Challenges:
1 > From the Peranakan food review, copy verbatim the part that opens with the words containing "Savoring The Best" and closes with "Chef Franco Ho.".
2 > Name every dish the Peranakan food review reports being served.
3 > Pick up the Peranakan food review after its final sentence and write what comes next.

--- Text provided ---

Savoring The Best All Over Town…

Swez Brasserie @ Eastin Hotel, Penang, would be having its Peranakan Cuisine Promotion for the whole month of July 2012 (1-31 July 2012). The Peranakan cuisine or commonly known as Nyonya cuisine, is a combination of Chinese (different origins), Malay and other influences such as Thai and Indian into a unique blend of its own. This promotion would be under the skillful hands of the Jr. Sous Chef, Chef Ong Chin Hock and Pastry Chef, Chef Franco Ho.


We were served with the Nyonya Acar Awak (娘惹阿渣泡菜), a spicy mixed vegetables which consisted of cabbages, carrot, cucumber and cauliflower, stir mixed in a spicy sauce which has hints of shallots, garlic, chilies, turmeric, coarsely pounded toasted peanuts and toasted sesame seeds and more. The Acar Awak served here was extremely simplified and was not anywhere near the authentic version. Firstly, the vegetables were overcooked. The dish should have fast blanched vegetables rather than cooked vegetable to preserve the mild crunchiness. Moreover, long beans were not added. The overall taste lacked the creaminess from more added pounded peanuts, the fragrance from some added red and green chilies and a more distinctive sourness from some added vinegar.


The Nyonya Kerabu Ayam (Nyonya Chicken Salad/娘惹涼拌雞肉) was a better choice for me as it had a Thai twist to the authentic recipe without the usage of wood ear fungus. It was creamier than the normal Nyonya version with distinctive flavors from the added ginger flower, lemongrass and toasted desiccated coconut (kerisik). However, the red chilies should be julienned rather than sliced for a more fine display and they should not be too overpowering as served.


Another appetizer that we had was the Nyonya Kuih Pie Tee (娘惹金杯薄餅) or commonly known as the Singapore Top Hats. The version served here was totally different as it had stir fried minced chicken filled in each cup and topped with some fried shallots and chopped spring onions. I would say they were too dry to my liking as the filling lacked some vegetables such as julienned carrot and jicama for some moist bites.


As main course served with steaming rice, we had the Itik Tim (Duck & Salted Vegetable Soup/鹹菜鴨湯). The duck pieces had the right tenderness. The soup had the right flavors from the salted green mustard (kiam chye), preserved salted plum, tomatoes, peppercorns, onions, dried chilies and young galangal but it was rather salty. This Nyonya duck soup may look easy to cook but without the right skills to get rid of the excess saltiness in the salted vegetables and the right tuning in saltiness and sourness from the preserved salted plums, the whole dish may end up disastrous. I was also wondering why young galangal were used in this recipe as old ginger would be a better choice to pep up the flavors with a more gingery spice taste. Moreover, this was one great ingredient to get rid of the “gas” as believed in the traditional Nyonya cooking.

--- Data lines ---

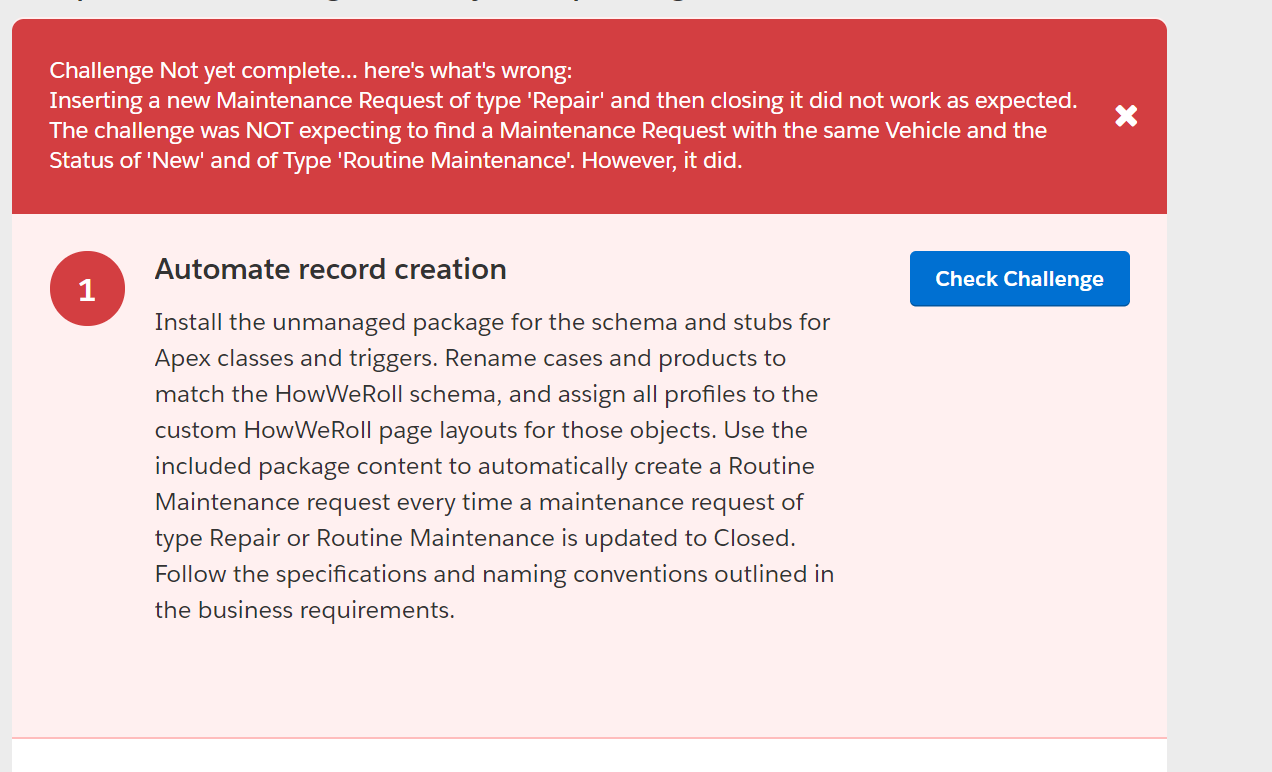Image resolution: width=1272 pixels, height=772 pixels.
Task: Click the 'match the HowWeRoll schema' text line
Action: [x=486, y=394]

---

Results for the exercise:
1 >
Savoring The Best All Over Town…

Swez Brasserie @ Eastin Hotel, Penang, would be having its Peranakan Cuisine Promotion for the whole month of July 2012 (1-31 July 2012). The Peranakan cuisine or commonly known as Nyonya cuisine, is a combination of Chinese (different origins), Malay and other influences such as Thai and Indian into a unique blend of its own. This promotion would be under the skillful hands of the Jr. Sous Chef, Chef Ong Chin Hock and Pastry Chef, Chef Franco Ho.

2 > Nyonya Acar Awak, Nyonya Kerabu Ayam, Nyonya Kuih Pie Tee, Itik Tim

3 >
As for the Nyonya Yellow Curry Chicken (娘惹風雞肉黃咖哩), it did not amaze me much as the usage of curry powder was overwhelming. It was not even near Nyonya, Malay or even Indian style of cooking. The flavor was rather flat, sweet and sandy without the prominent flavors from star anise, cloves, cinnamon bark, cardamom and more. There were no traces of tomatoes too for that mild sourness and a pinch or two of salt would have given the dish a better justice.


The next dish which was the Assam Prawns (阿參蝦) also had a big twist in the recipe. Other than the normal marinate of tamarind, sugar and salt, the prawns had some shrimp paste (belacan) added in. I won’t say it was a totally bad fusion but it indeed tasted out from the norm. As this is a hotel and having white shelled prawns which were costlier would be quite impossible for their budget, tiger prawns were used instead. It really did not bring out the flavors as I would have expected.


Their Jiu Hoo Char (Stir Fried Jicama with Dried Cuttlefish/魷魚炒甜蘿蔔絲) would have made my Mum screamed for originality. I would rather have this filled in my Kuih Pie Tee instead. Basically, the dish consisted of unevenly julienned jicama, carrots and French beans stir fried with some dried cuttlefish. The taste was just average considering that no meat pieces were added in and no extra fragrance from some thinly sliced Chinese mushrooms at all. I won’t even consider this dish as Nyonya at all although this is one of the signature dishes in Peranakan cuisine.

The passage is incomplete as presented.